The team used a prototype system that consists of a closed-bore 0.55-tesla superconducting magnet that produces "superior field homogeneity compared with contemporary clinical MRI systems (1.5-tesla and 3-tesla) and most implementations of low-field-strength MRI systems," the group wrote.

"At 0.55-tesla, parenchymal T2 is approximately 10 msec, compared with T2 of less than two msec at 1.5-tesla," the authors said. "This improved field homogeneity and prolonged T2 can be exploited to reduce susceptibility artifacts in the lung parenchyma on MR images. In addition, T1 relaxation is shorter at lower field strength ... which is valuable for efficient sequence design."

Axial multisection imaging yielded full lung coverage using (A) CT (reformatted to 0.8 x 0.8 x 6 mm) and (B) T2-weighted MRI (1.1 x 1.1 x 6 mm) in a 69-year-old woman with bronchiectasis, cavitary lesions, and scattered pulmonary nodules. Images and caption courtesy of the RSNA.Axial multisection imaging yielded full lung coverage using (A) CT (reformatted to 0.8 x 0.8 x 6 mm) and (B) T2-weighted MRI (1.1 x 1.1 x 6 mm) in a 69-year-old woman with bronchiectasis, cavitary lesions, and scattered pulmonary nodules. Images and caption courtesy of the RSNA.

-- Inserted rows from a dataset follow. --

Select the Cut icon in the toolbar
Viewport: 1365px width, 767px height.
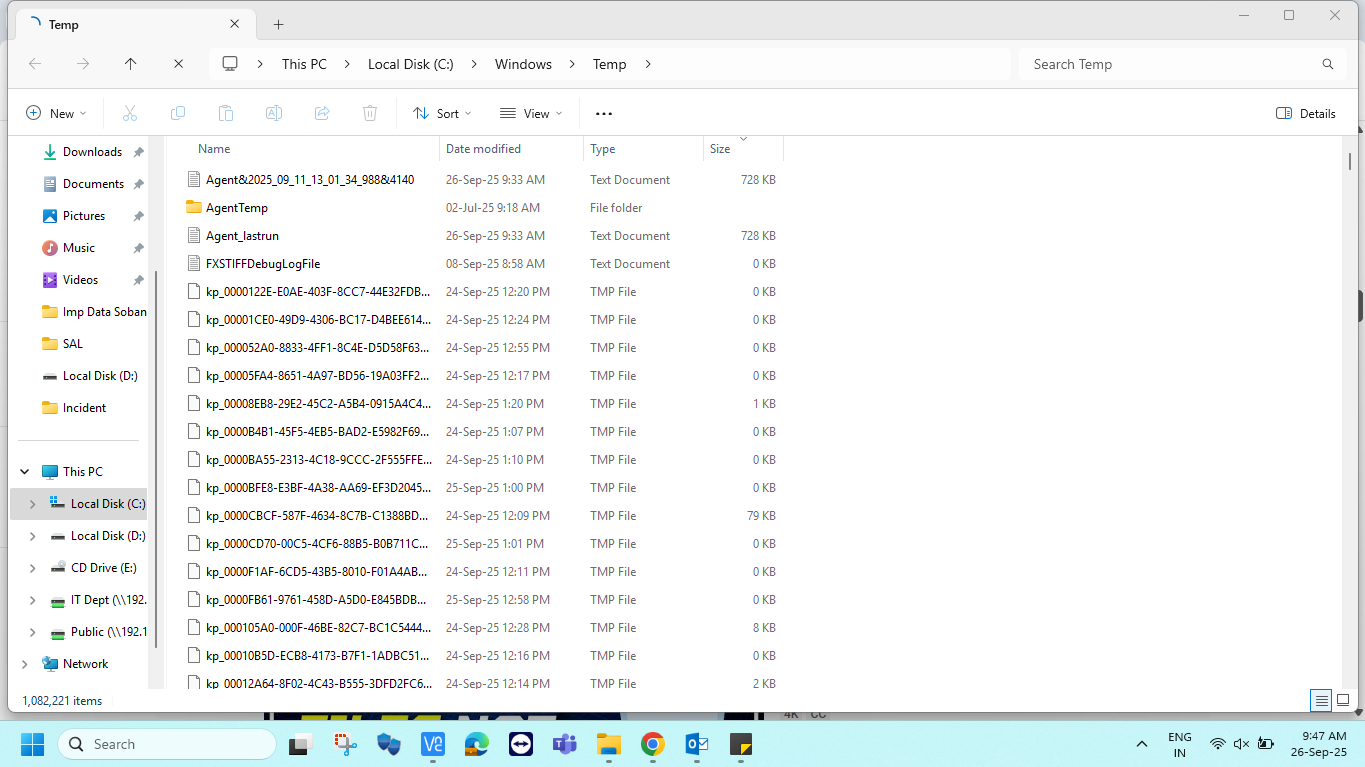(x=129, y=112)
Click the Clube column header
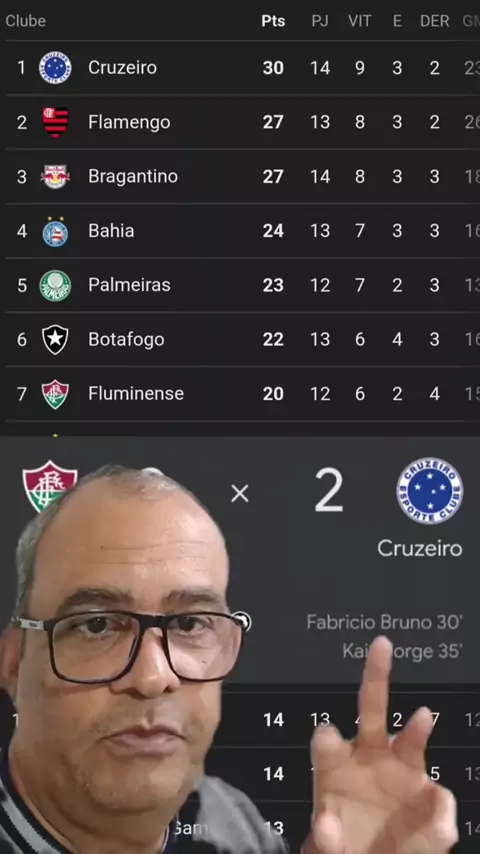This screenshot has width=480, height=854. tap(26, 21)
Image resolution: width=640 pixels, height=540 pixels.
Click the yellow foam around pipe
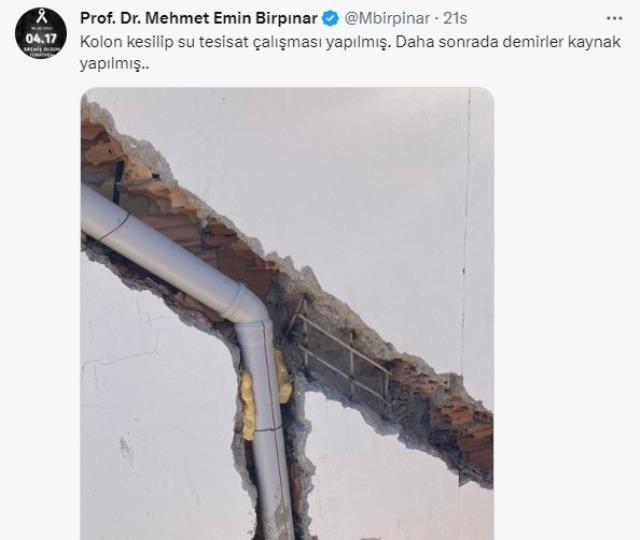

Campbell-Washburn's team conducted their study between November 2018 and December 2019 and included 24 participants with lung abnormalities; they compared breath-triggered T2-weighted turbo spin-echo MRI at 0.55 tesla with CT scans. The researchers assessed abnormal findings identified with MRI and CT using the kappa coefficient.

The researchers were able to obtain effective lung MR images with an average acquisition time of 11 minutes, and MRI detected a range of lung conditions comparably to CT (measured by kappa coefficient).

Performance comparison, CT and low-field MRI, in 18 patients
Imaging finding Mean kappa value Percent of scans with 100% agreement between MRI and CT
Cavitation 1 83%
Consolidation 1 67%
Scattered solid nodules 0.82 56%
Atelectasis or scarring 0.56 61%
Pleural effusion 0.64 83%
Bronchiectasis 0.61 67%
Ground-glass opacity 0.57 28%
Tree-in-bud nodularity 0.48 50%

Diffuse disease (ground-glass opacities and tree-in-bud nodules) were the hardest to identify on low-field strength MRI, the authors noted.

"This discrepancy might be attributable to the difference in respiratory position between MRI and CT, or it may demonstrate the suboptimal capability of MRI to detect subtle processes causing tree-in-bud and ground-glass opacities," they wrote.

The study results are encouraging, according to the researchers.

"Our findings in this small sample of patients include excellent image quality that shows promise for clinical diagnosis and evaluation of common lung disease," they concluded.